What to produce »
Beginning at the line that contains "Task: Clear coupon", output each line exactly through the end of the records, and drop any pictures.

Material to process: Begin

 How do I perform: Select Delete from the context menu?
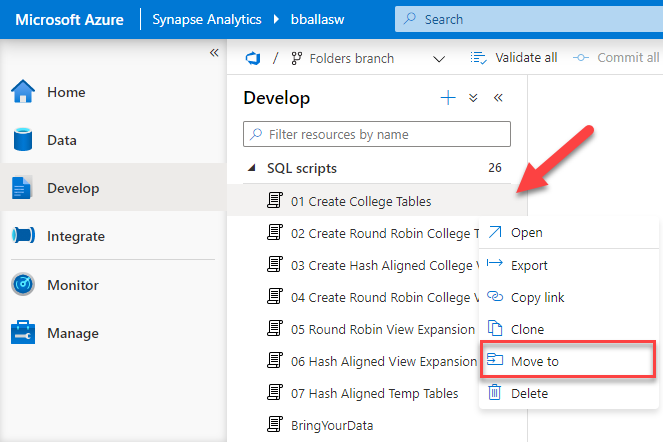click(x=529, y=393)
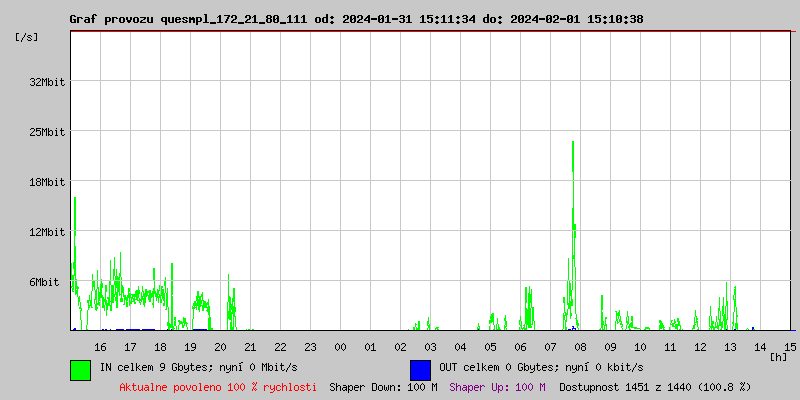
Task: Click the blue OUT legend color box
Action: click(420, 369)
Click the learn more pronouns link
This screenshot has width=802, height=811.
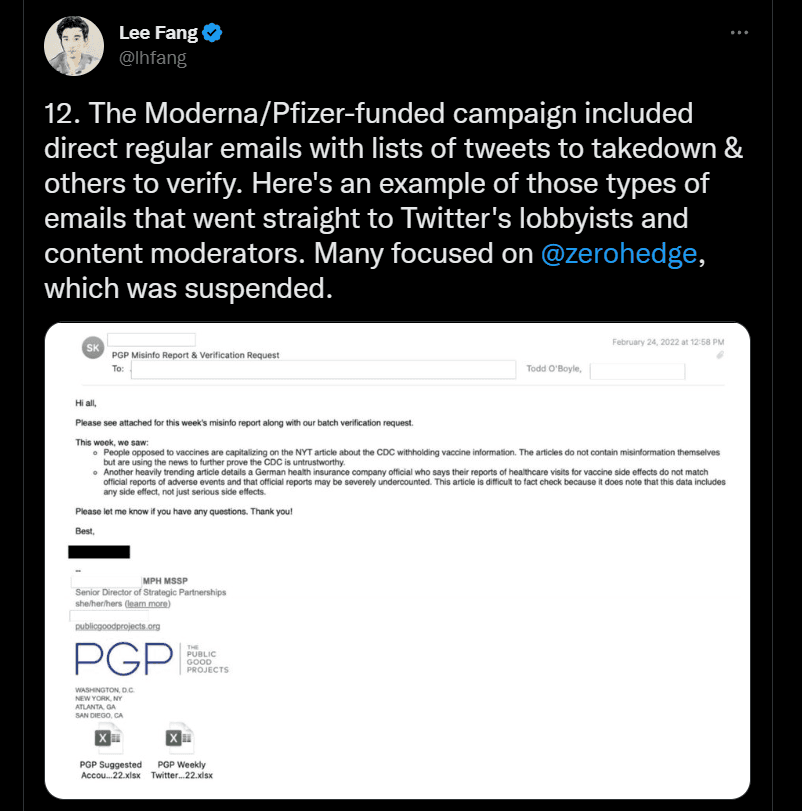click(147, 604)
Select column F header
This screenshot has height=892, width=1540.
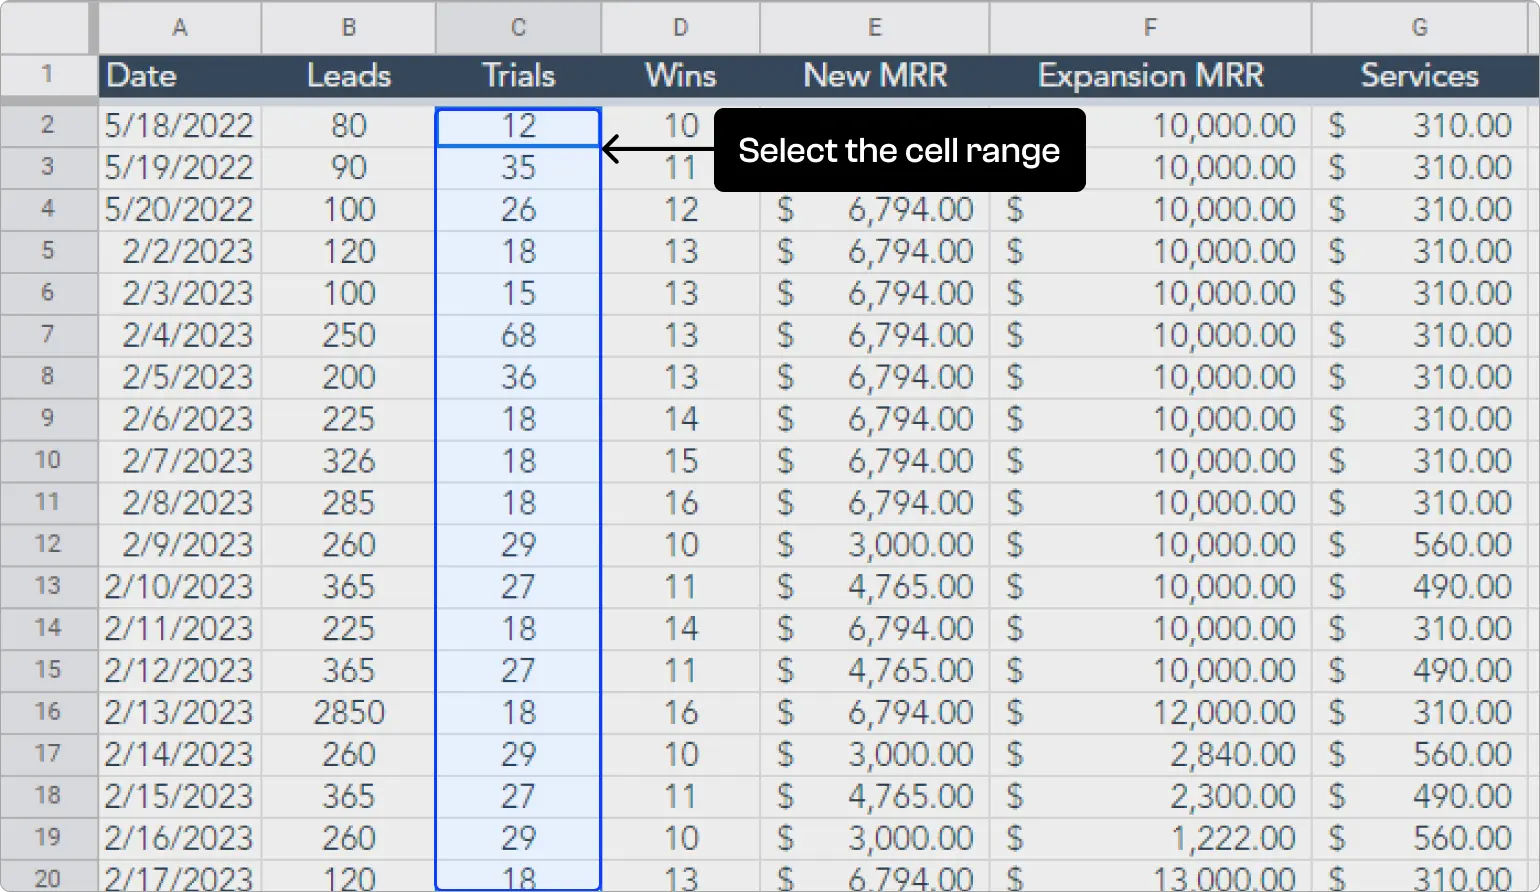(1149, 28)
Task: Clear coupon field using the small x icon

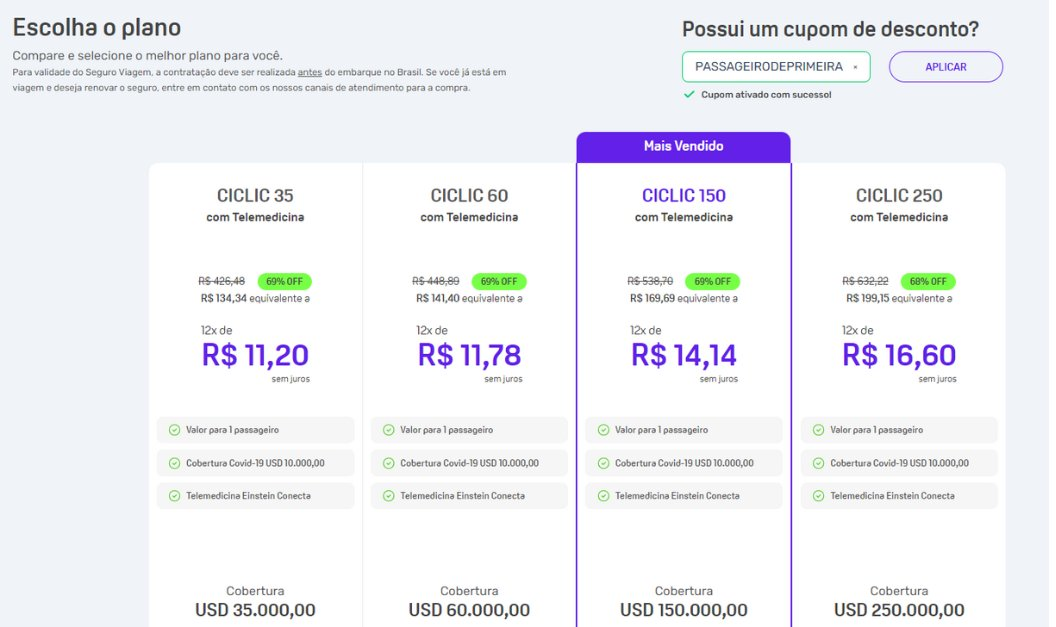Action: 855,67
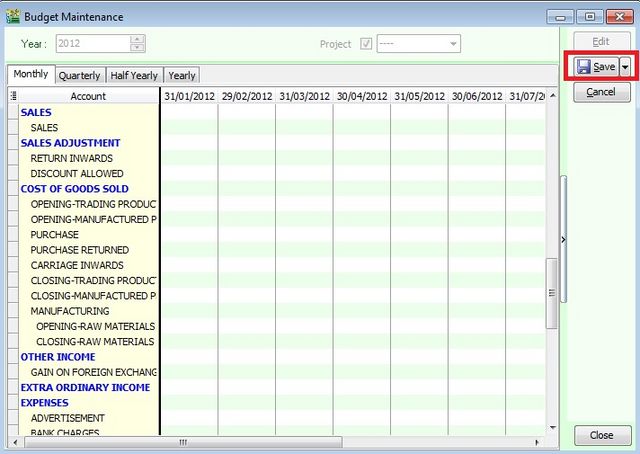Decrease the Year using the down stepper arrow

coord(138,48)
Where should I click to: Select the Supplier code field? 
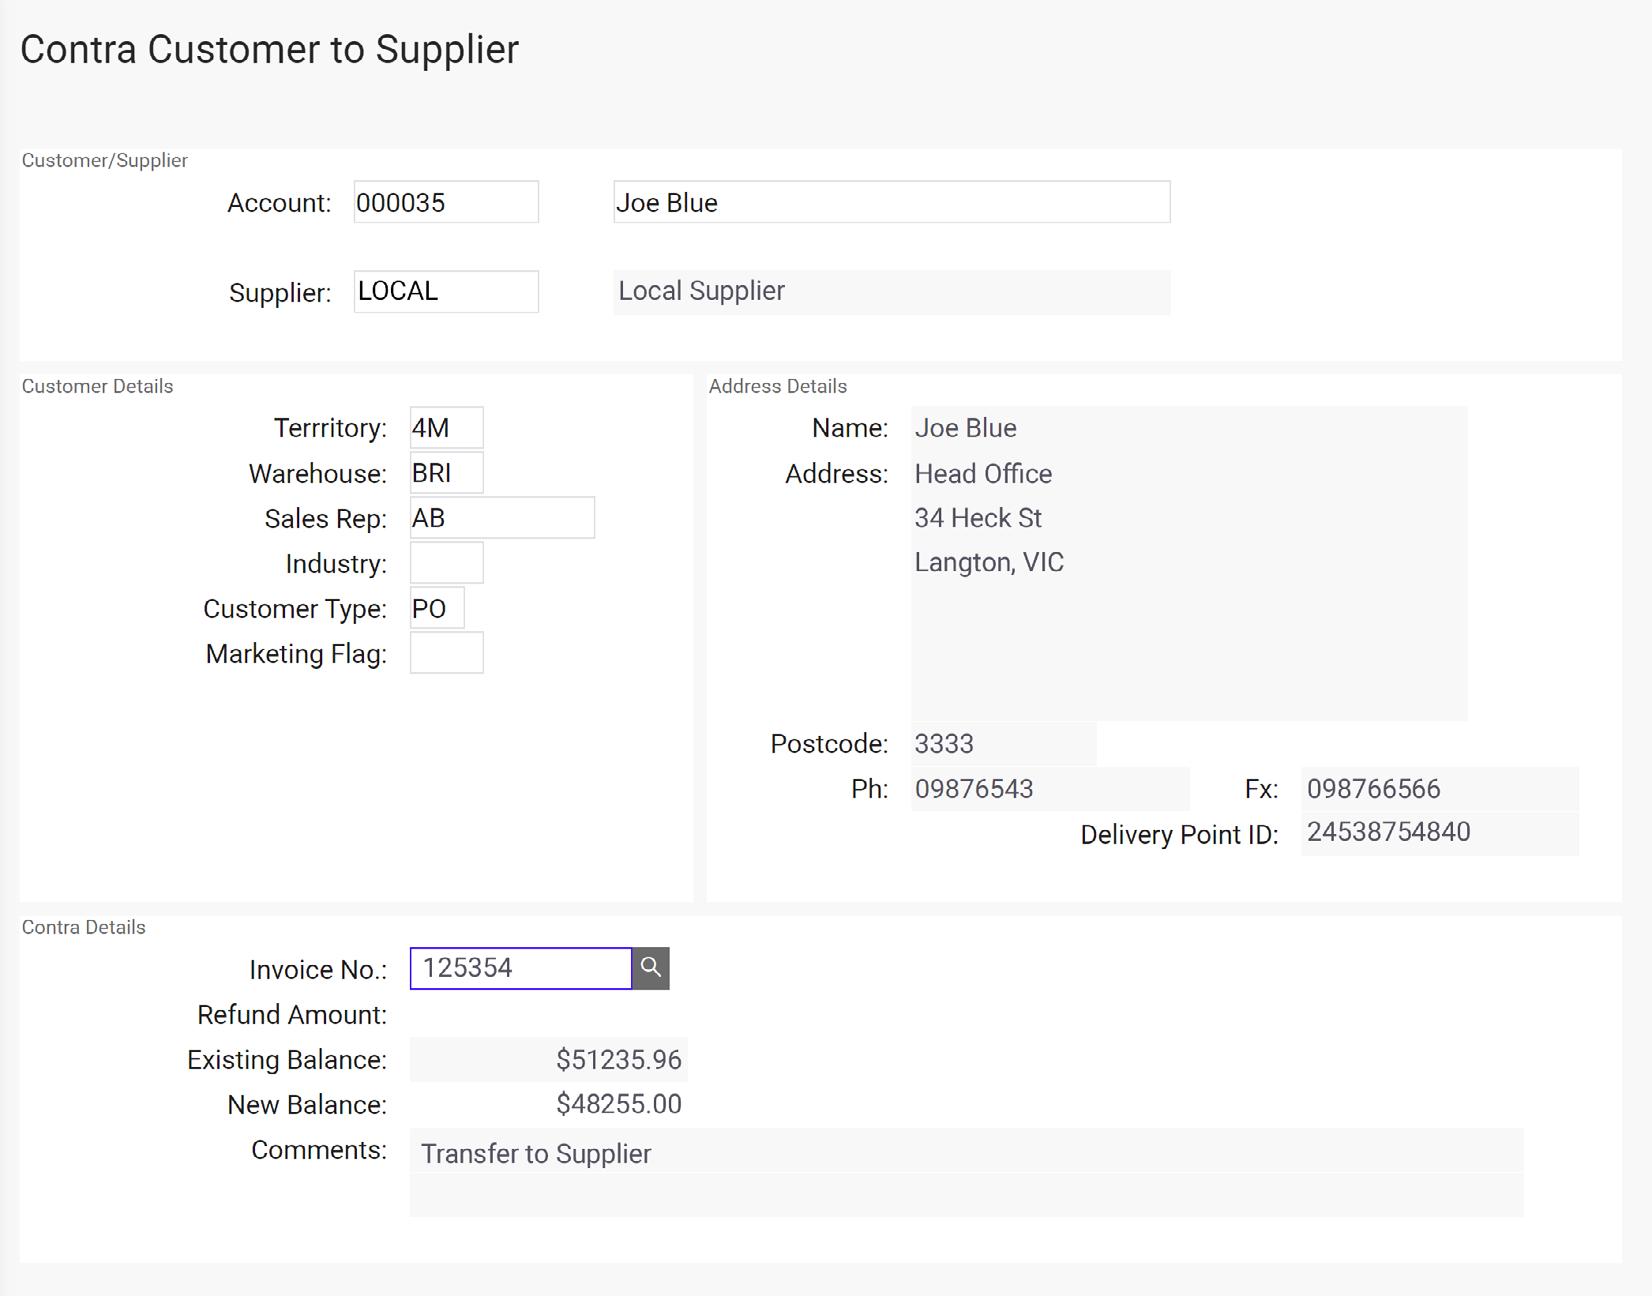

Material to process: End

Answer for the task »
Task: Clear coupon field using the small x icon

Action: 855,67
Decrease the Year using the down stepper arrow

coord(138,48)
Where should I click to: Select the Supplier code field? 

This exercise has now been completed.